= Quoted text =
◇ ◇ ◇ ◇ ◇
# Any window Regulation experts out there



## Jolly Man (9 Feb 2011)

Hey all,

God its been a long time since i visited the site, but have had a problem in the recent windy spell. If you look at my blog link below, the large triangular window in my gable end the centre section shakes in and out vigoursly in the wind. It is just regular double glazing, my question is, should this have been supplied toughened or laminated due to regulations?

And has anyone and ideas in how to remedy this? It is an exposed site, just in off the beach.

http://www.selfbuildardmore.blogspot.com/

Regards,
Jolly


----------



## Sconhome (9 Feb 2011)

Jolly Man, can you give me the dimensions of the glazing unit? Also the internal height off the ground to the bottom of the window please.


----------



## Jolly Man (9 Feb 2011)

From internal floor level Sconhome it is 2.4 to the window board, add another 500mm for external to footpaths. The unit itself the centre pain is 1800mm with the panes to the left and right being 900 each.


----------



## Sconhome (9 Feb 2011)

This window?

All the ground floor units in this picture should be toughened glass. As they are adjoining a door set which should also be toughened glass. The two soldier panes separate from the door-set should be toughened also. This should be standard.

The upper window unit- is this a second floor or are you full height in this part of the house?

If there is an intermediate floor without a doubt this should be toughened glass. 

In any event if I judge this right the centre upper glassed unit is 1800 wide with a 900 wide unit either side, total 3.60m. Height to the hip of the vertical line 2.1m(?) with a further 1.20m or so to the apex of the unit (?)


----------



## Jolly Man (9 Feb 2011)

Cant see your link sconhome.
◇ ◇ ◇ ◇ ◇
= Task to carry out =
Write the next part of the forum thread about the shaking gable-end window and glazing regulations, picking up after its last post.

= Data excerpts =
◇ ◇ ◇ ◇ ◇
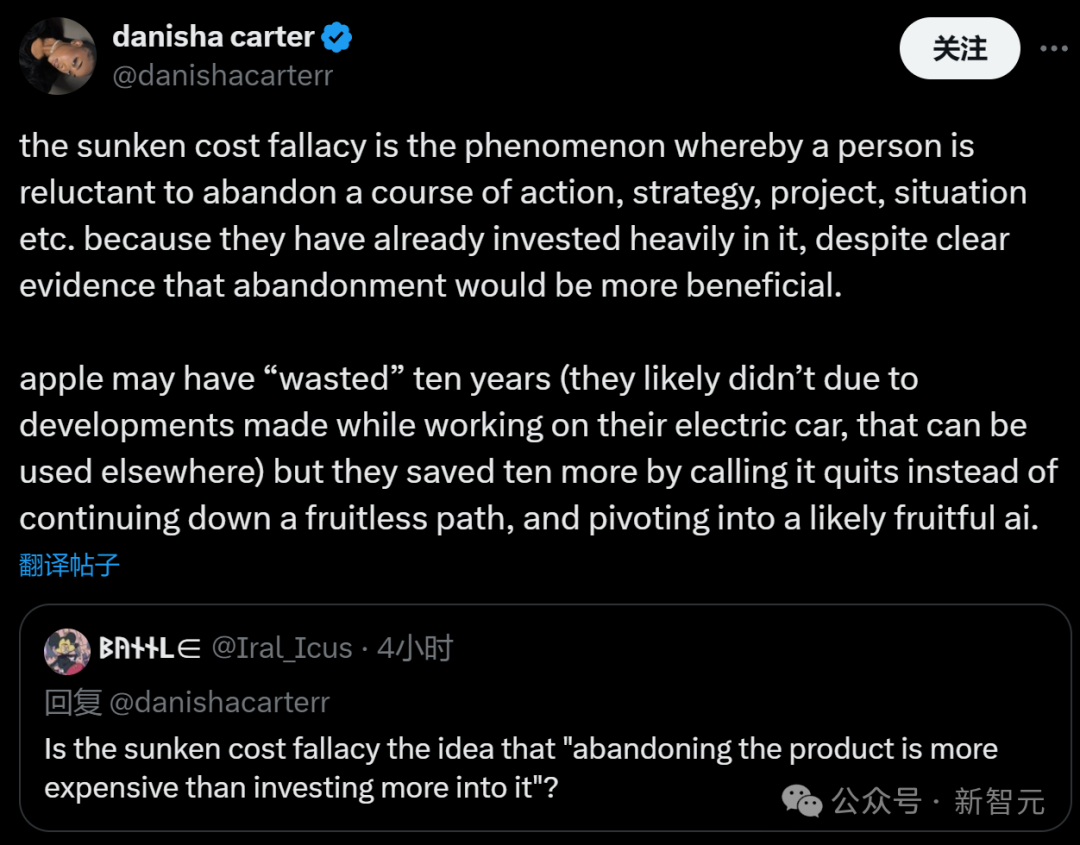1080x845 pixels.
Task: Click the 公众号 watermark label
Action: point(877,801)
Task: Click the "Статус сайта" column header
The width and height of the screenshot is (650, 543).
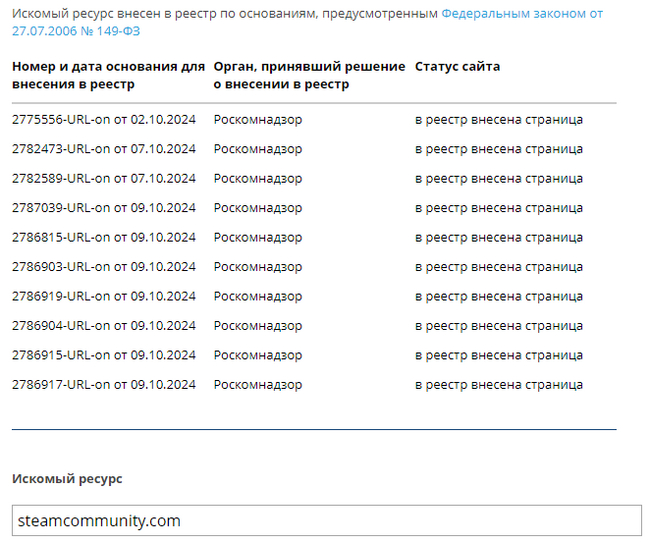Action: click(457, 67)

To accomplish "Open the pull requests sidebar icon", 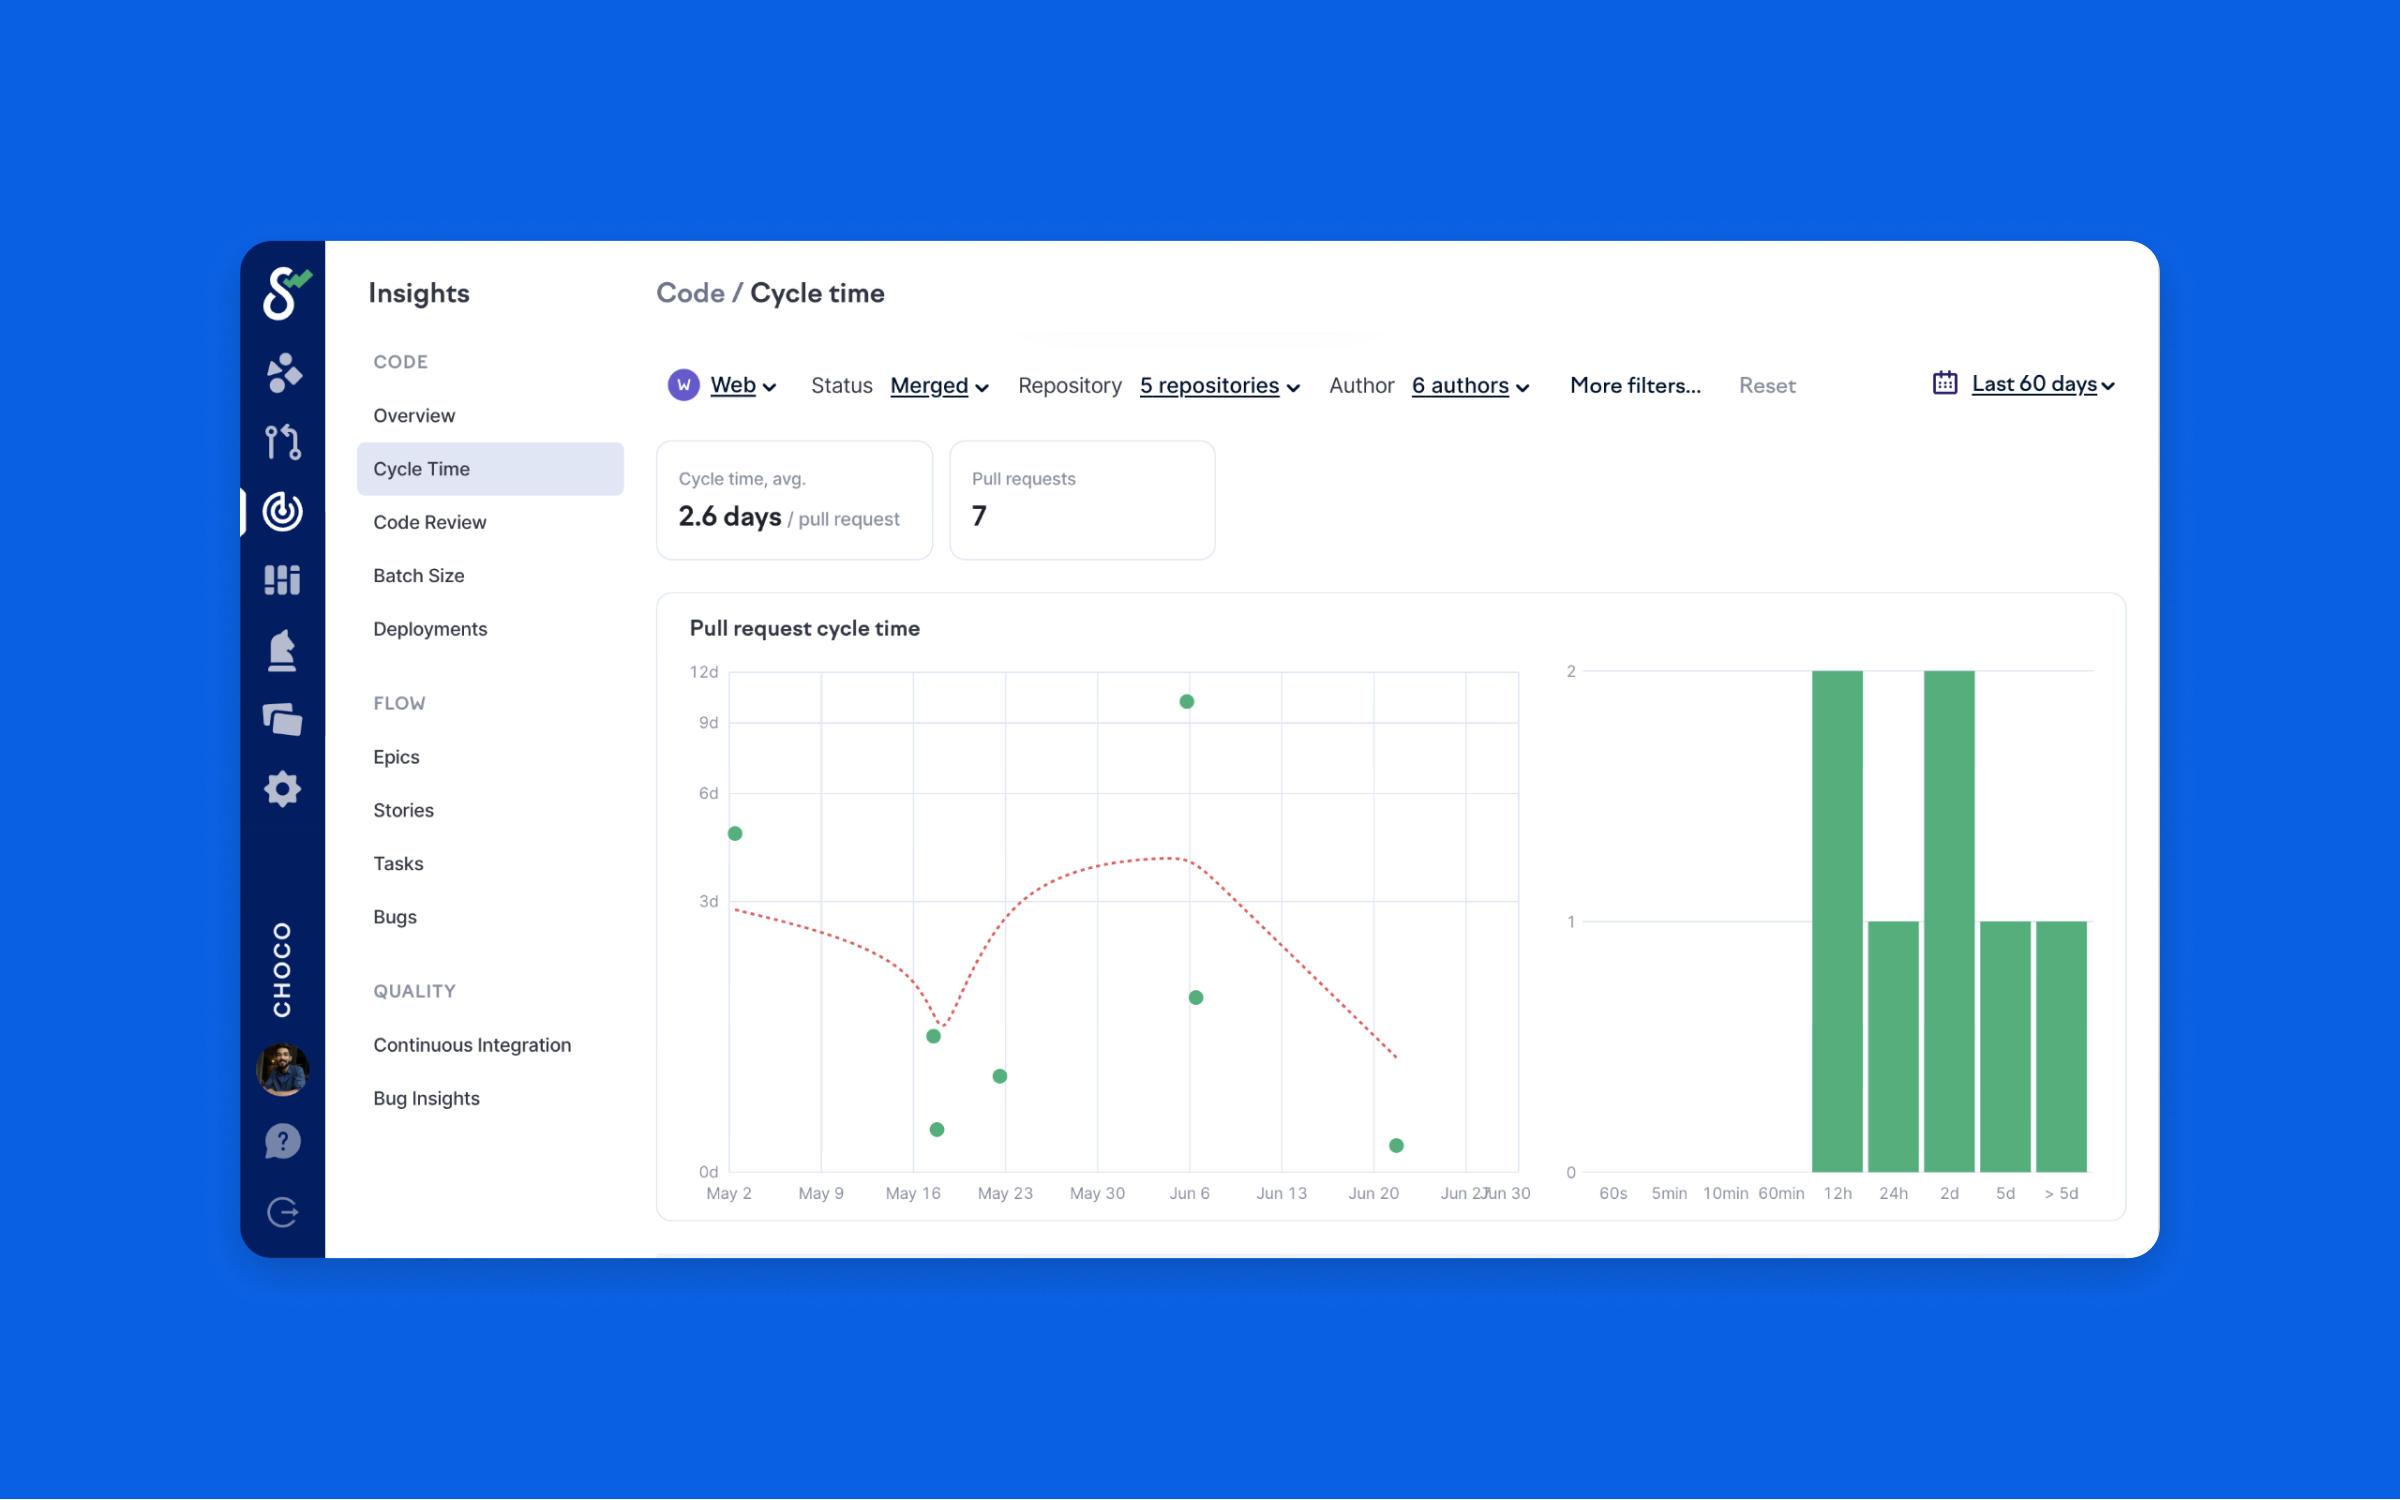I will 283,441.
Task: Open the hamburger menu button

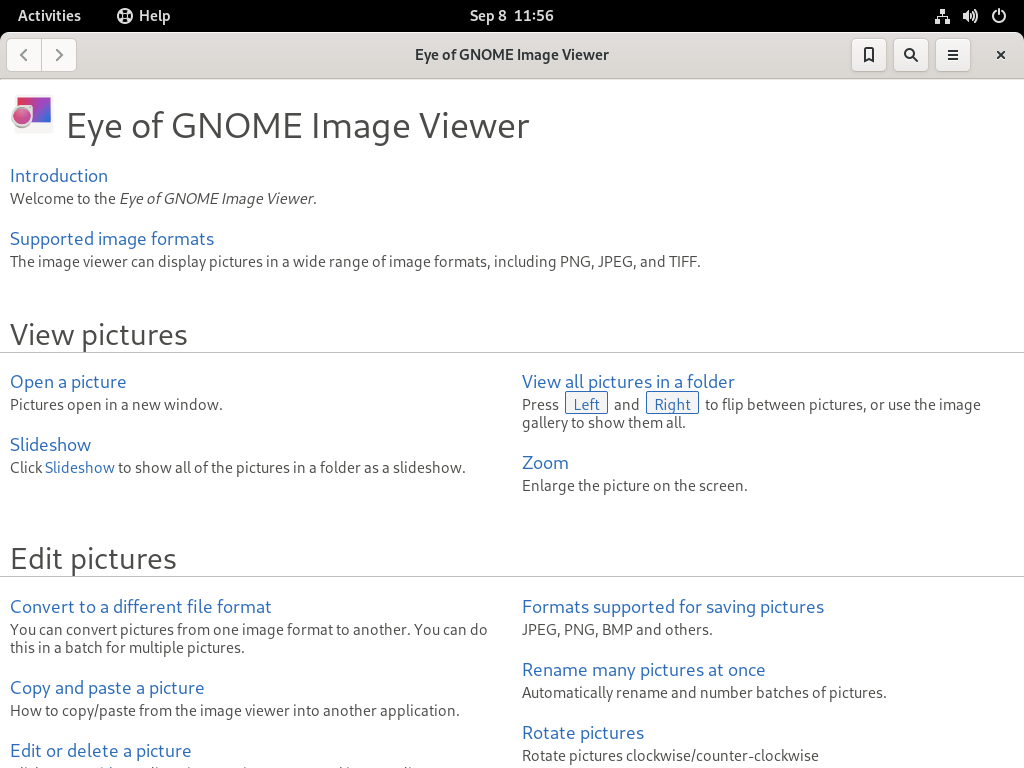Action: pos(953,55)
◇ ◇ ◇ ◇ ◇
= Expected output =
How can a person tell if it is toughened or regular glass?

The upper window is in a full height room yes!

Yeah id say its fair to assume your measurements are there or there abouts.

http://2.bp.blogspot.com/_EkeF9EpjxOE/ShLQPYV0IlI/AAAAAAAAB0c/PYOmKbdoPWM/s1600-h/353.JPG

http://3.bp.blogspot.com/_EkeF9EpjxOE/SFLK6iG86EI/AAAAAAAABYA/lgcOwpIFhmk/s1600-h/DSCN1231.JPG

Window internal View, and being installed


----------



## onq (9 Feb 2011)

Jolly Man said:


> Hey all,
> 
> God its been a long time since i visited the site, but have had a problem in the recent windy spell. If you look at my blog link below, the large triangular window in my gable end the centre section shakes in and out vigoursly in the wind. It is just regular double glazing, my question is, should this have been supplied toughened or laminated due to regulations?
> 
> ...



Hi  Jolly,

The window looks large for the frame.
The glass is not broken so toughening would do little
The site is exposed and I'm assuming the house is one large space.
Wind pressure every time you open a door will affect the housing of the glazing.

Look to the frame sizing and the fixing of the glazed units.

ONQ.

[broken link removed]

All advice on AAM is remote from the situation and cannot be relied upon  as a defence or support - in and of itself - should legal action be  taken.
Competent legal and building professionals should be asked to advise in  Real Life with rights to inspect and issue reports on the matters at  hand.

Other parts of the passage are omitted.